In her new book, Mackenzie Phillips writes about forgiving her father --and herself -- for their years-long incestuous relationship

By Char Adams
February 09, 2017 08:44 AM

In the decades following her long-term incestuous relationship with her father, Mackenzie Phillips struggled with forgiving him –and herself.

In her first book, High on Arrival, Phillips revealed that she and her father, The Mamas & the Papas singer John Phillips, had an incestuous relationship for 10 years after he raped her at age 19.

In her new book, Hopeful Healing: Essays on Managing Recovery and Surviving Addiction, the 57-year-old writes openly about the abuse and the years-long struggle to forgive her father, who died in 2001.

Yvonne Hemsey/Getty

“Do I think that my father held me in his arms when I was a baby and thought, ‘I’m going to abuse my daughter some day?’ No,” Phillips writes. “I think that a toxic combination of chance and circumstance and drugs and alcohol morphed into something dark and ugly.”

“I don’t hate him,” she said in a 2009 interview with Oprah Winfrey. “I understand that he was a very tortured man, and he sort of passed that torture down to me.”

Mackenzie Phillips (left) and Shane Barakan
John Shearer/WireImage

Now, Phillips writes, she tries to focus on the present.

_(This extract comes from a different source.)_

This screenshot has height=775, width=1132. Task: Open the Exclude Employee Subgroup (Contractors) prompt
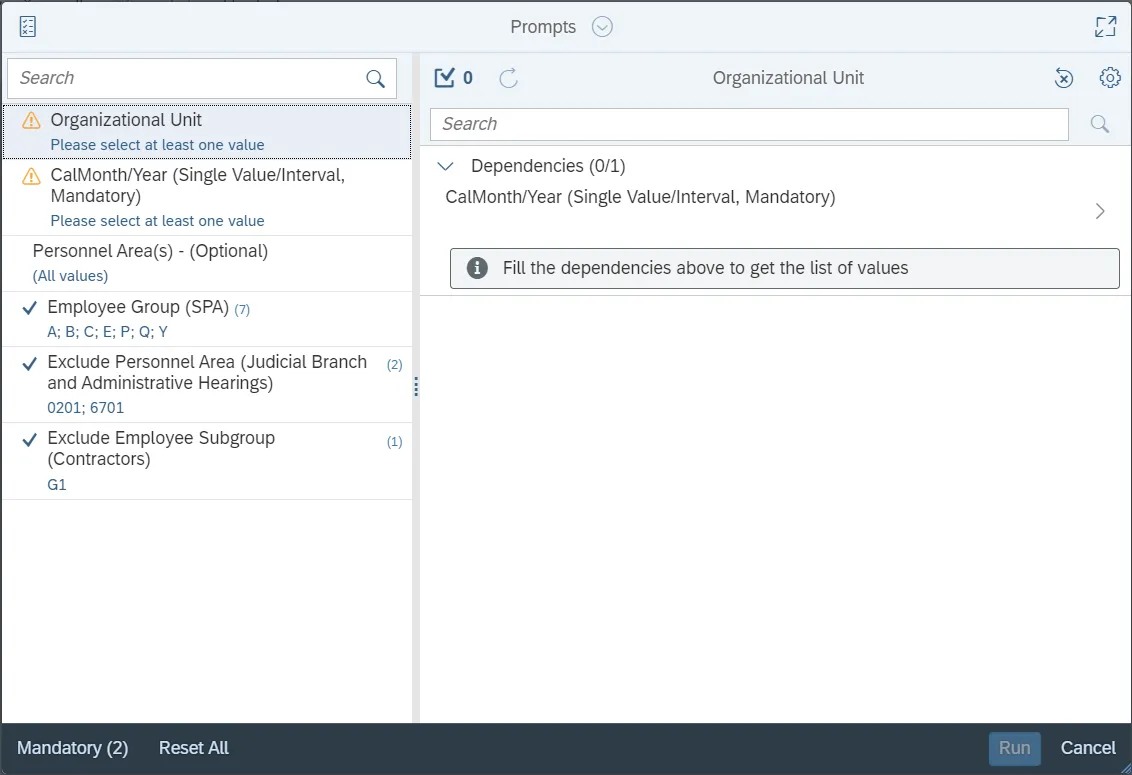coord(206,460)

“I don’t let my past define me,” she told PEOPLE last July. “Even though I experienced my share of trauma and a very public meltdown, I can hold my head high because my recovery is the best thing I’ve ever done, aside from being a mom.”

This is a powerful statement for Phillips, who was once a drug addict. In Hopeful Healing she admits that she used cocaine while pregnant with her son, Shane Barakan, who is now 30 years old.

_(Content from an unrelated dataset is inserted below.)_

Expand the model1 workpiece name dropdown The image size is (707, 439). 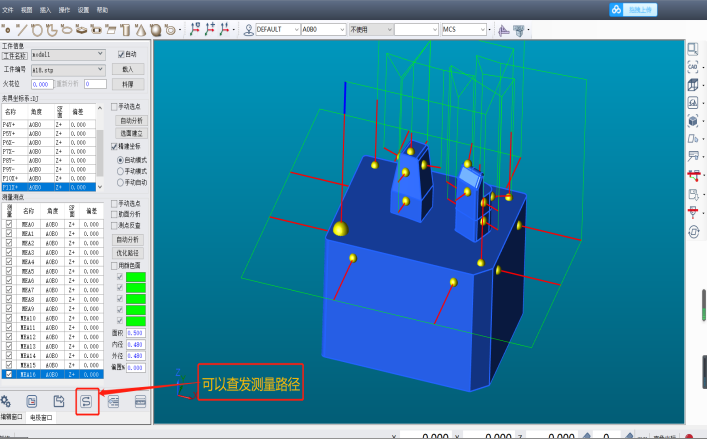[x=101, y=54]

“Should I apologize to Shane every day for shooting coke while I was pregnant? No. Is that appropriate? Absolutely not. Does he know about it? Yes,” she writes in the book. “So how do I deal with that? I just do better. That’s all anyone can do: just do better.”

Phillips is now a drug rehab counselor at Breathe Life Healing Center.

“I’ve changed my life and think it’s important for people to see you can recover,” said Phillips. “Shame is an illusion.”

Hopeful Healing: Essays on Managing Recovery and Surviving Addiction is available now.